ACTIVITY:
An exact transcript of all the records is the expected answer.

:: GIVEN DATA ::

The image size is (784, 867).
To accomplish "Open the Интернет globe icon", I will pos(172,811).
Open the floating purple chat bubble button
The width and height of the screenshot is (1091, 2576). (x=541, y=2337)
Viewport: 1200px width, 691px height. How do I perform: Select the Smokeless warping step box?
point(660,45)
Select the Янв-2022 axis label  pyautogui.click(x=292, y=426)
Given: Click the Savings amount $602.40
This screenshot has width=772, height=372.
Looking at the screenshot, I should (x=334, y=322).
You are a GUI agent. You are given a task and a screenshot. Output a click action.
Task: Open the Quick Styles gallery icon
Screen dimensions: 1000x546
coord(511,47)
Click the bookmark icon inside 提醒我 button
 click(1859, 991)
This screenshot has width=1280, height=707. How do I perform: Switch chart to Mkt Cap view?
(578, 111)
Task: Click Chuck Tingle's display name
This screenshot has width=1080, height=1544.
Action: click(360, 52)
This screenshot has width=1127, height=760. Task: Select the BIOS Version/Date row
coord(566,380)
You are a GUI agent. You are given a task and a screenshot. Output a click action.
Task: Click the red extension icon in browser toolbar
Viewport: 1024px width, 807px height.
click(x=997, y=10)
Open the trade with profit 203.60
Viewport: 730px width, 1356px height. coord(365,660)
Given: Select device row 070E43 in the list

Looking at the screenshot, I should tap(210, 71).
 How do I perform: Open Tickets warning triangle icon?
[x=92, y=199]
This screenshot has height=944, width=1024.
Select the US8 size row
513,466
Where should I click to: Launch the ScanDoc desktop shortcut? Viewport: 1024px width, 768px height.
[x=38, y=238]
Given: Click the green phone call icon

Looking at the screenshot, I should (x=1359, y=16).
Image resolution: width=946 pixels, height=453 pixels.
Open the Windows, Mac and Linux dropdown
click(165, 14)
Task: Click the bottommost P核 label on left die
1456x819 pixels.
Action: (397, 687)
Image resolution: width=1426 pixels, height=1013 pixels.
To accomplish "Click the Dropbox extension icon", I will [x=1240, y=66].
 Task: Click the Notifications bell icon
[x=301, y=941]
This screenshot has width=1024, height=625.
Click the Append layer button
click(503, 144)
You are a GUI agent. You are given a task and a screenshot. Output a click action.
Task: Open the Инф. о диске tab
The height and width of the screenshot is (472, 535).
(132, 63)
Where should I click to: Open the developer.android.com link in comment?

:::

RESPONSE:
The image size is (784, 867).
To accomplish "Open the Интернет globe icon", I will pos(172,811).
Open the floating purple chat bubble button
The width and height of the screenshot is (1091, 2576). (x=541, y=2337)
Viewport: 1200px width, 691px height. How do I perform: Select the Smokeless warping step box?
point(660,45)
Select the Янв-2022 axis label  pyautogui.click(x=292, y=426)
Given: Click the Savings amount $602.40
This screenshot has width=772, height=372.
Looking at the screenshot, I should (x=334, y=322).
You are a GUI agent. You are given a task and a screenshot. Output a click action.
Task: Open the Quick Styles gallery icon
Screen dimensions: 1000x546
coord(511,47)
Click the bookmark icon inside 提醒我 button
 click(1859, 991)
This screenshot has width=1280, height=707. How do I perform: Switch chart to Mkt Cap view?
(578, 111)
Task: Click Chuck Tingle's display name
This screenshot has width=1080, height=1544.
Action: click(360, 52)
This screenshot has width=1127, height=760. Task: Select the BIOS Version/Date row
coord(566,380)
You are a GUI agent. You are given a task and a screenshot. Output a click action.
Task: Click the red extension icon in browser toolbar
Viewport: 1024px width, 807px height.
click(x=997, y=10)
Open the trade with profit 203.60
Viewport: 730px width, 1356px height. coord(365,660)
Given: Select device row 070E43 in the list

Looking at the screenshot, I should tap(210, 71).
 How do I perform: Open Tickets warning triangle icon?
[x=92, y=199]
This screenshot has height=944, width=1024.
Select the US8 size row
513,466
Where should I click to: Launch the ScanDoc desktop shortcut? Viewport: 1024px width, 768px height.
[x=38, y=238]
Given: Click the green phone call icon

Looking at the screenshot, I should (x=1359, y=16).
Image resolution: width=946 pixels, height=453 pixels.
Open the Windows, Mac and Linux dropdown
click(165, 14)
Task: Click the bottommost P核 label on left die
1456x819 pixels.
Action: (397, 687)
Image resolution: width=1426 pixels, height=1013 pixels.
To accomplish "Click the Dropbox extension icon", I will [x=1240, y=66].
 Task: Click the Notifications bell icon
[x=301, y=941]
This screenshot has width=1024, height=625.
Click the Append layer button
click(503, 144)
You are a GUI agent. You are given a task and a screenshot. Output a click action.
Task: Open the Инф. о диске tab
The height and width of the screenshot is (472, 535).
(132, 63)
Where should I click to: Open the developer.android.com link in comment?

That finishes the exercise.